Records for this exercise |
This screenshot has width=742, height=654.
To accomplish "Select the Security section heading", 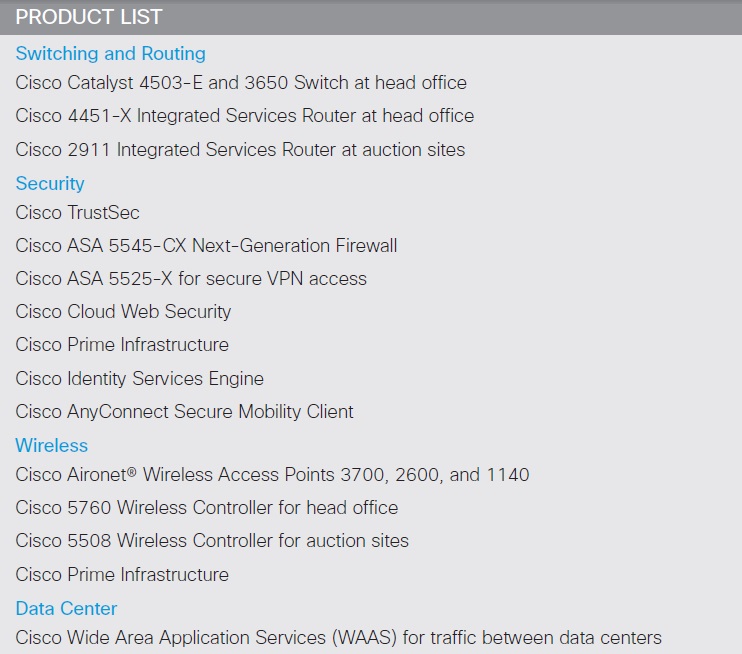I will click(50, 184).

* * *

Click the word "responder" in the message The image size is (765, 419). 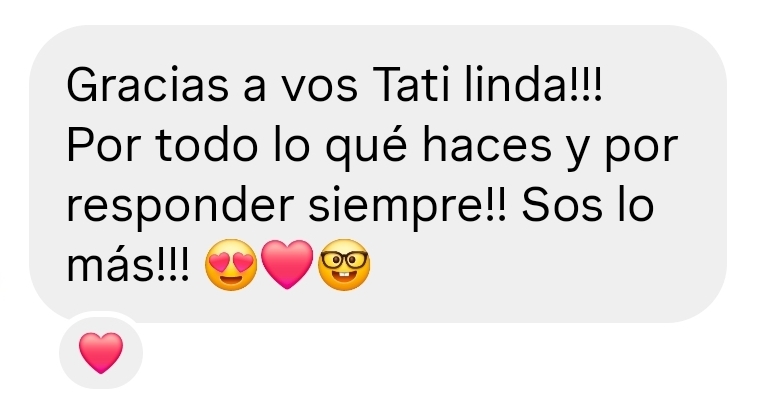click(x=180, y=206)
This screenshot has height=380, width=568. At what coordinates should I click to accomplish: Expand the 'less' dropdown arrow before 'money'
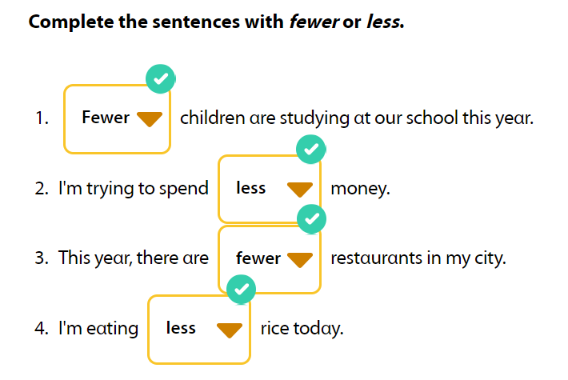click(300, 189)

Task objective |
Please pull out the lines from the one containing "This screenshot has height=380, width=568." through the one containing "click(300, 189)", both included, and copy them word for word without the pictures.

Result |
This screenshot has height=380, width=568. At what coordinates should I click to accomplish: Expand the 'less' dropdown arrow before 'money'
click(300, 189)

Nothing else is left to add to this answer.